Does the Evidence Support It?
A 2025 systematic review and meta-analysis pooling data from multiple clinical trials found moderate-certainty evidence that IASTM reduces self-reported pain in people with musculoskeletal disorders. Across 11 trials involving 427 patients, the pain reduction was statistically significant. The same review found low-certainty evidence that IASTM improves physical function, based on eight trials with 333 patients. The effect on function was real but smaller and less consistent across studies.

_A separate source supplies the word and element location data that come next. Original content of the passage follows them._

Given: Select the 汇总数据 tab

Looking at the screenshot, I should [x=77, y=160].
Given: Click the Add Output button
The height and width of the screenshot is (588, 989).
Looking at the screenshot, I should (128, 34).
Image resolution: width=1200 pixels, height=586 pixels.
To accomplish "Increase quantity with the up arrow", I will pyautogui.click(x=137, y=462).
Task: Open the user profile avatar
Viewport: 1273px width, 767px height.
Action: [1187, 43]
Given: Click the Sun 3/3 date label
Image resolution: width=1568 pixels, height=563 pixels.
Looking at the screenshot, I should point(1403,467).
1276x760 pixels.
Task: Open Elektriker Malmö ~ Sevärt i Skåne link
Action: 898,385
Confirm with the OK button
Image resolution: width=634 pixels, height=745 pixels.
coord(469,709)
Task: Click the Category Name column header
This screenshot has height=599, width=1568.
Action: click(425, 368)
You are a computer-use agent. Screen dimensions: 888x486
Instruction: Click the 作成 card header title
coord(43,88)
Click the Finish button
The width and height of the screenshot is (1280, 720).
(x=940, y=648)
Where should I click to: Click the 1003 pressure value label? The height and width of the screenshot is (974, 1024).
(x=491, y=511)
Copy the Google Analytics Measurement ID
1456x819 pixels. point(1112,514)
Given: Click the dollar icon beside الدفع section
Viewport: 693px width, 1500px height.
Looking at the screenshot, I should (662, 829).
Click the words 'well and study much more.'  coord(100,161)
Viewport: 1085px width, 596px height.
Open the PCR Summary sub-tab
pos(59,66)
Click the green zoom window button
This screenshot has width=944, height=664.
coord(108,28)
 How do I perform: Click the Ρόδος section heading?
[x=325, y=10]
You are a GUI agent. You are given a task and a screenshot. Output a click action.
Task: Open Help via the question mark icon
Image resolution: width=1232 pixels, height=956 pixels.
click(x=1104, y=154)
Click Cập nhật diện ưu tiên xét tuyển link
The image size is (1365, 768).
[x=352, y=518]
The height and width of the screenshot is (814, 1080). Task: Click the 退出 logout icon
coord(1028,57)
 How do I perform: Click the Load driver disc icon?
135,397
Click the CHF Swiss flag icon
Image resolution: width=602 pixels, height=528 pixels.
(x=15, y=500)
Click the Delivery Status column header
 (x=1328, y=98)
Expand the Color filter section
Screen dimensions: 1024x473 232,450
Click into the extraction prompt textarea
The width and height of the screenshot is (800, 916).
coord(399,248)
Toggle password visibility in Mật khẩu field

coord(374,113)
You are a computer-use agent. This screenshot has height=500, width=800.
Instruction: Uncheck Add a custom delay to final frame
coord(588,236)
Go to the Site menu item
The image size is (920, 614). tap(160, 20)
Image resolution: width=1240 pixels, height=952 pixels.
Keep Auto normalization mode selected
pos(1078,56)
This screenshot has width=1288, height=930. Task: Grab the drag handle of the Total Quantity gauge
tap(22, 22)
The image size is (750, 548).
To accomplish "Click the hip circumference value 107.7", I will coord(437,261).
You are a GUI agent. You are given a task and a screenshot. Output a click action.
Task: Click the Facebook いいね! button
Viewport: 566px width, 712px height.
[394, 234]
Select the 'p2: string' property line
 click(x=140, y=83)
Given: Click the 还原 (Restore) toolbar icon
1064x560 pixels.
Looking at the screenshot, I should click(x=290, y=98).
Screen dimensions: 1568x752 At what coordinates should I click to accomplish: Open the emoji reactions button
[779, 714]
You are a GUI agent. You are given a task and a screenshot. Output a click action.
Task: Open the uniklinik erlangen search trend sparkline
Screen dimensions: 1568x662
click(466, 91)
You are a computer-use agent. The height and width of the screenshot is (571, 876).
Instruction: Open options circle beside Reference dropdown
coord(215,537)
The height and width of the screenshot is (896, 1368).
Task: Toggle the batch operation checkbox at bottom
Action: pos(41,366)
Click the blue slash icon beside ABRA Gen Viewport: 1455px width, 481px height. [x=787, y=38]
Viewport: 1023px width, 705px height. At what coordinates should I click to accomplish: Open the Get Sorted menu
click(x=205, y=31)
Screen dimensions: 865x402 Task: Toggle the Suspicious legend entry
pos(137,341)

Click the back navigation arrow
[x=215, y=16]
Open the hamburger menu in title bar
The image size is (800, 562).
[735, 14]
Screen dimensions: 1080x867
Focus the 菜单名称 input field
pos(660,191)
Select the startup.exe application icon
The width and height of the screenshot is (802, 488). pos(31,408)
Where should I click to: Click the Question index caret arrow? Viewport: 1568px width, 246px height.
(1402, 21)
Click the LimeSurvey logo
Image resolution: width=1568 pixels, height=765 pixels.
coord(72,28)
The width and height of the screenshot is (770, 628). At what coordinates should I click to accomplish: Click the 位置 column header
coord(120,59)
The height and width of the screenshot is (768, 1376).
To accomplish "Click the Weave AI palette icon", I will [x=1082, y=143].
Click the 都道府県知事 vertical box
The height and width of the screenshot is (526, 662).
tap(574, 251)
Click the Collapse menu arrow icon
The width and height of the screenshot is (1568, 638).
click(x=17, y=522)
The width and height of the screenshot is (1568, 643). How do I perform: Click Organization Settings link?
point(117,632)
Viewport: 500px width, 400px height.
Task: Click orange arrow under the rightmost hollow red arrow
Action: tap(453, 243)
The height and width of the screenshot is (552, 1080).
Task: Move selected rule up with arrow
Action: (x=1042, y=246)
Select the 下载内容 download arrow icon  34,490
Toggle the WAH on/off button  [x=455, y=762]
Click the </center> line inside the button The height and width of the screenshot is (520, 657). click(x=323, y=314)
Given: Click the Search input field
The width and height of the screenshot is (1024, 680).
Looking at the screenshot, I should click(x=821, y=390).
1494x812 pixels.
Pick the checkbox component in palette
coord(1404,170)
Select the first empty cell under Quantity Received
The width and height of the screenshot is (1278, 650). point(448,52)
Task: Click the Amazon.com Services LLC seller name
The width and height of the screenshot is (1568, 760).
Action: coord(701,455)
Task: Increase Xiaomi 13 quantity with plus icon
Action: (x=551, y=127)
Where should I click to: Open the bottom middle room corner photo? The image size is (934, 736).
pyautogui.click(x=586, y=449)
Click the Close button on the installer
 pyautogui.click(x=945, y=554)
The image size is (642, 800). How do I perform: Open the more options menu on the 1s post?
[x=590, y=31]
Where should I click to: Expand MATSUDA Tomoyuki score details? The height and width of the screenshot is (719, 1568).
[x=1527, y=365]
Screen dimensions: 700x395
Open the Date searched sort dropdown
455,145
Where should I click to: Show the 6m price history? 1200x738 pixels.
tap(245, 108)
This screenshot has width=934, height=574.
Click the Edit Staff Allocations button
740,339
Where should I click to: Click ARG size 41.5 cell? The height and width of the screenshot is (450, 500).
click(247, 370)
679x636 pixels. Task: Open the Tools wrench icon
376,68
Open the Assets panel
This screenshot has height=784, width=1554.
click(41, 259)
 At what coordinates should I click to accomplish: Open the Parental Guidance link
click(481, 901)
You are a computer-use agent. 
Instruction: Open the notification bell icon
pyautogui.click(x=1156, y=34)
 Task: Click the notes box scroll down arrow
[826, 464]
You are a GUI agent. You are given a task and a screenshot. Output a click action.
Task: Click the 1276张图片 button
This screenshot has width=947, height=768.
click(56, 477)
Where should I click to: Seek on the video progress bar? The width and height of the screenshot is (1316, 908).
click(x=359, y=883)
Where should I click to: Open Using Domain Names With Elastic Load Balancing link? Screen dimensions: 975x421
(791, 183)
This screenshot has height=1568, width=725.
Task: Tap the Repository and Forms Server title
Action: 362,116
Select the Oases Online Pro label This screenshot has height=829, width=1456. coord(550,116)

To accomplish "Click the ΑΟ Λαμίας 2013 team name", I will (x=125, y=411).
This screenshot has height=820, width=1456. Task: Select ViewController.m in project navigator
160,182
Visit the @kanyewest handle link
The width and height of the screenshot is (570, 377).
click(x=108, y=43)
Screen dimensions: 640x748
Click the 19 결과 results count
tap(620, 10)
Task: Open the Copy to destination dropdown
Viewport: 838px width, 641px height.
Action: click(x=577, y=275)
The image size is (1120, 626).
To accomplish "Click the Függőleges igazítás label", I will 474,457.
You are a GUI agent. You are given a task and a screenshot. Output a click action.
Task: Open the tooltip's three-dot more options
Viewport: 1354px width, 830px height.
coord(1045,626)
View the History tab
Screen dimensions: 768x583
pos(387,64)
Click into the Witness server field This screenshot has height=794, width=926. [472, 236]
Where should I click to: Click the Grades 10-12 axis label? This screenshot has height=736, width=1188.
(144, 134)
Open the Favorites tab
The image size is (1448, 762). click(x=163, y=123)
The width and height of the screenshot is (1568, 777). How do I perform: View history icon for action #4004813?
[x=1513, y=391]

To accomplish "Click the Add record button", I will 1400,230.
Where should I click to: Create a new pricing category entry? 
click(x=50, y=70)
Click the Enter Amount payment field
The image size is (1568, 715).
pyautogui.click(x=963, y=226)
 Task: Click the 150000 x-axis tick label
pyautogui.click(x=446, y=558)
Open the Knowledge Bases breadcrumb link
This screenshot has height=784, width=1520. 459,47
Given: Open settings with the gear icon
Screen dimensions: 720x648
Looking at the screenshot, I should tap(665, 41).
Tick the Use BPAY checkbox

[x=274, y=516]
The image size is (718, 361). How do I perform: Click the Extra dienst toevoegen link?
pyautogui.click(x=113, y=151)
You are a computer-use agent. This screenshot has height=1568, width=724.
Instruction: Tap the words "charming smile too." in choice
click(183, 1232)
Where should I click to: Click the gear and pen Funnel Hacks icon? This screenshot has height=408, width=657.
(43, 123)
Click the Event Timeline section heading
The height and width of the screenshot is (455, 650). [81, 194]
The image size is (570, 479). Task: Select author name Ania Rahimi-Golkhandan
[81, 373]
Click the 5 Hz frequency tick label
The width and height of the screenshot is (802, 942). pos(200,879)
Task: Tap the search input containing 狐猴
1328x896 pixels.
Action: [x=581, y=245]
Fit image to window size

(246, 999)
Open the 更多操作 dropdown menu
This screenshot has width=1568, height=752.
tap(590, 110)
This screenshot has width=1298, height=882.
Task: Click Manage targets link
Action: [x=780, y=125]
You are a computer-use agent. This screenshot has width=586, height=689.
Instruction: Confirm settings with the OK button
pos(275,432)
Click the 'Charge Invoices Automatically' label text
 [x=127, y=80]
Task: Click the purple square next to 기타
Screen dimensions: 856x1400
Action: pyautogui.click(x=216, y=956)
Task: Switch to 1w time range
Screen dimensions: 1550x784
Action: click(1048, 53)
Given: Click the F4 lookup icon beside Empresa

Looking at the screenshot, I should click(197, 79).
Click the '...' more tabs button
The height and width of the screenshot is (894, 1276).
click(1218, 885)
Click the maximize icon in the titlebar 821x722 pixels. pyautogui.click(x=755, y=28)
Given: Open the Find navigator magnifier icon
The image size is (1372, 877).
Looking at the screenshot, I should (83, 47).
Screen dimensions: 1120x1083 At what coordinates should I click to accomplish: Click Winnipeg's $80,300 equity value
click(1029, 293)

In practical terms, this means scraping has a reasonable evidence base for pain relief, but the case for functional improvement (things like being able to move more easily or return to activity faster) is less firmly established. The technique appears to be most useful as part of a broader treatment plan rather than a standalone fix. Many chiropractors combine it with stretching, exercise, and manual adjustments.
Who Performs It
IASTM is practiced by chiropractors, physical therapists, athletic trainers, massage therapists, and occupational therapists. There is no single required certification, but several continuing education programs offer practitioner-level training. The Graston Technique has its own certification process, and broader IASTM certification courses are available through professional education organizations. These programs are open to practitioners across disciplines, and each provider is responsible for ensuring the technique falls within their licensed scope of practice.
If you’re considering scraping as part of your care, ask your chiropractor about their specific training and which IASTM approach they use. The branded techniques (Graston, ASTYM, and others) differ somewhat in their protocols and tool design, but the underlying principle is the same: using a tool to mobilize restricted soft tissue and encourage your body’s natural repair process.